「LGBT理解増進法」について

2023-06-16

LGBT理解増進法」(正式名称「性的指向および性同一性に関する国民の理解増進に関する法律」、616日に参議院本会議にて採決)について、本センター有志は強い懸念を表します。

この法律は、多くの団体・個人、専門家がすでに指摘するように、当初の目的であった「差別の禁止(解消)」を避ける形で「理解の増進」という言葉のもと、むしろ「差別を増進」し、マイノリティを抑圧する法案となっています。差別の事実を認めることなく相手を「理解」するのを奨励することは、少数民族や特定の人種、障害者などに、多数派と同じ権利、機会、安全な生活を保証せずに「理解」だけ示すのと同様、形骸的なものです。「LGBTへの理解の増進」を最終目的であるかのように言い換えるこの法律は、LGBTQ+の人権をあくまで認めないことを宣言しているとも言え、それゆえ、理解を増進することにもならず、むしろLGBTQ+方がたに対し抑圧的な効果を持ちます。

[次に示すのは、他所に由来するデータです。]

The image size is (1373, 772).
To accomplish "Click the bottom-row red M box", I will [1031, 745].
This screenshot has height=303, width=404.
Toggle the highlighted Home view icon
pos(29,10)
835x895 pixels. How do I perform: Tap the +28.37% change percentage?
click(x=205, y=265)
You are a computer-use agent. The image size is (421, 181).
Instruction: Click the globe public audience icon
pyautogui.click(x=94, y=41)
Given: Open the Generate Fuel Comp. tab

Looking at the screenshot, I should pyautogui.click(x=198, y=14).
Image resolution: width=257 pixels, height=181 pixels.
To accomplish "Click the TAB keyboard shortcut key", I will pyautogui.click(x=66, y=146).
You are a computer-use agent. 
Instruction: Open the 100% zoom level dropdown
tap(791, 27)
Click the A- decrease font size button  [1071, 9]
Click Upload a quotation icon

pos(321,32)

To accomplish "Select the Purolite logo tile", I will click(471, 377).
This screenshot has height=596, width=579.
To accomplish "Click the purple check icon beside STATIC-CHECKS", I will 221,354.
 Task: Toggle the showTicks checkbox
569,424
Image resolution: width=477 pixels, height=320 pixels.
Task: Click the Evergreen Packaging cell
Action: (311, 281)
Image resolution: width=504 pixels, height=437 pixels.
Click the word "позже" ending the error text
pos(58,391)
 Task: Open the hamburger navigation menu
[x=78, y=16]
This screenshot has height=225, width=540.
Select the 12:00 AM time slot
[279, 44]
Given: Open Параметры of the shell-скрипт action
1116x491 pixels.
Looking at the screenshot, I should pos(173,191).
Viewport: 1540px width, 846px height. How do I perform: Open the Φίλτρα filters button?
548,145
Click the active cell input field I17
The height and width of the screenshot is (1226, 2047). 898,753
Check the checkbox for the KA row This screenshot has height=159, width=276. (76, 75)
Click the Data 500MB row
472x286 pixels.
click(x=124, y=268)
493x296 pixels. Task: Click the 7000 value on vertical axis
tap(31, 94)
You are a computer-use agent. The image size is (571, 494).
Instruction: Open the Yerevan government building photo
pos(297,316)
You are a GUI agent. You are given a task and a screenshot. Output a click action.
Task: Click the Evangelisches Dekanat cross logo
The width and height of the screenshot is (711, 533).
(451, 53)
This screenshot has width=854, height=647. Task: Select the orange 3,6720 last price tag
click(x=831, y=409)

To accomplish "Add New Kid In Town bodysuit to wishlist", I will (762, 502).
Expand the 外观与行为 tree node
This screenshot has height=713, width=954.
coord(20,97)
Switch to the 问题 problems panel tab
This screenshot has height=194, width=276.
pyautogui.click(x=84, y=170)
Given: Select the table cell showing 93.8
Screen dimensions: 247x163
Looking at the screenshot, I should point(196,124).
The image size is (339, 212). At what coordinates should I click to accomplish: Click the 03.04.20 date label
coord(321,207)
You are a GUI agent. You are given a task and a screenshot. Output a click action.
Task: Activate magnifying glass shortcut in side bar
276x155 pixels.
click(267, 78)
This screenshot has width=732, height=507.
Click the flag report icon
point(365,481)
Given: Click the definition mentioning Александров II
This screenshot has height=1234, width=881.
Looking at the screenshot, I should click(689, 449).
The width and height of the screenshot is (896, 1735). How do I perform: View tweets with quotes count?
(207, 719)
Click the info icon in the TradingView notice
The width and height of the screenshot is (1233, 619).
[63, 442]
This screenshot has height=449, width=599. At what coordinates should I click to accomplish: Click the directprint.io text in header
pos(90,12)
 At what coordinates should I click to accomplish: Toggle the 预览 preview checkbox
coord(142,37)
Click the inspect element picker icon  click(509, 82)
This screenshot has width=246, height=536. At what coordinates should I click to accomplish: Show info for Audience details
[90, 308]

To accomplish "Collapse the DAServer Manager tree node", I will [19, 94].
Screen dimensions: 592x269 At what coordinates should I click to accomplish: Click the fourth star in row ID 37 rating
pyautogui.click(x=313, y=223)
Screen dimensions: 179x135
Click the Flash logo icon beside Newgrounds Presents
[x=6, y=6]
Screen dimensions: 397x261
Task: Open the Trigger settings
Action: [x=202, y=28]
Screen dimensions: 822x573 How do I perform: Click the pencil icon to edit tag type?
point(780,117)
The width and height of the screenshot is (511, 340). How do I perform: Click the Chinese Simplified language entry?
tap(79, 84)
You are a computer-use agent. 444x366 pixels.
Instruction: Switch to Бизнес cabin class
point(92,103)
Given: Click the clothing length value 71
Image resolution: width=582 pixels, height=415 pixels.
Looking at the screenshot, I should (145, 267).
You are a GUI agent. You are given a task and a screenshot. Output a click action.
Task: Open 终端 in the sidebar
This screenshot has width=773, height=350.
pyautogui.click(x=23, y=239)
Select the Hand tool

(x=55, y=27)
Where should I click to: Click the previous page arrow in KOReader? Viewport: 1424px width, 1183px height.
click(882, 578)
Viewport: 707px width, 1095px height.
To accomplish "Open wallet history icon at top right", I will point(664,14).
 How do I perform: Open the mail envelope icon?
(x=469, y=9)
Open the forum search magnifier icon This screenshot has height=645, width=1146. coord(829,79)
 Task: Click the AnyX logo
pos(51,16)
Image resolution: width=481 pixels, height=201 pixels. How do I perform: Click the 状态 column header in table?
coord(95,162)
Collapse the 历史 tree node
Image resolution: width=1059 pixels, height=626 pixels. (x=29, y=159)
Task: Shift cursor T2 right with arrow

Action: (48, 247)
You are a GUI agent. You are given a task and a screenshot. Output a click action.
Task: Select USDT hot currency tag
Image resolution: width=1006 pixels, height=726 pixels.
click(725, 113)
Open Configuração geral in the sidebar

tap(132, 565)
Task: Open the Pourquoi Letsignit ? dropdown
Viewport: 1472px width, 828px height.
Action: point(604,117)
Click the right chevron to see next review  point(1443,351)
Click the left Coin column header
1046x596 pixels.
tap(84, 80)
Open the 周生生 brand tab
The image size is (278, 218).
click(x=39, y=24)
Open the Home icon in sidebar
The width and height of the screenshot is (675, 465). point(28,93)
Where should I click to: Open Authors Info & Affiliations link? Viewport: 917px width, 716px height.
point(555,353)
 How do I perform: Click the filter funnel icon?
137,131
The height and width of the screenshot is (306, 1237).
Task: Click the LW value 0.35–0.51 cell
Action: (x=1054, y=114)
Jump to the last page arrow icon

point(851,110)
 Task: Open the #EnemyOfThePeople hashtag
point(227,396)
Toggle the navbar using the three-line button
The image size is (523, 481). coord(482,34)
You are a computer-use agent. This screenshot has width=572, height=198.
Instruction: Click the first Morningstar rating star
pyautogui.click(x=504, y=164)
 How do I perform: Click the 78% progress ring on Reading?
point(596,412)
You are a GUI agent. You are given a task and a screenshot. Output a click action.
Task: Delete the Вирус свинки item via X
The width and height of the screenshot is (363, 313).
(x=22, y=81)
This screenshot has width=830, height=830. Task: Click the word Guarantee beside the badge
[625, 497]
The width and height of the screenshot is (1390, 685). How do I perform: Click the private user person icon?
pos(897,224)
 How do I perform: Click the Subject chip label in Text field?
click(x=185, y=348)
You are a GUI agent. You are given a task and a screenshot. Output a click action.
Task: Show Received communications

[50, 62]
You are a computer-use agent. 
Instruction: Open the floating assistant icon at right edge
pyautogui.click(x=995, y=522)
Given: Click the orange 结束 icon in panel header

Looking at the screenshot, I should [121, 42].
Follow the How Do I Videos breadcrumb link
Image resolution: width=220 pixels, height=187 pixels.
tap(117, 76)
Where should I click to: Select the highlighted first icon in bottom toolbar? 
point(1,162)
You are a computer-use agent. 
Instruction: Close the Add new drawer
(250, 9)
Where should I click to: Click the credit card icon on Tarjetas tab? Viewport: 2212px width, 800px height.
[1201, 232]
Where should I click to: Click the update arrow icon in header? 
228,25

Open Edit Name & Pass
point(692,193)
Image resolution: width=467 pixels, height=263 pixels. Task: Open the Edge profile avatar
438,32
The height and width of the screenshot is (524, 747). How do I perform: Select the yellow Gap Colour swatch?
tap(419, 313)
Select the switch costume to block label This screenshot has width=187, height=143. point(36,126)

本センターは、トランス差別、ホモフォビア、その他多様な性に対するあらゆる差別を看過せず、LGBTQの方がた、この法律に反対・懸念を表するすべての方がたに連帯の意を示します。同時に、日本政府が、関連分野における国際規範の要請に応え、世界基準の人権意識への自らの理解を増進し、「差別の禁止(解消)」を明確に掲げ、LGBTQ+の権利を護る法律の制定へと進むことを強く希望します。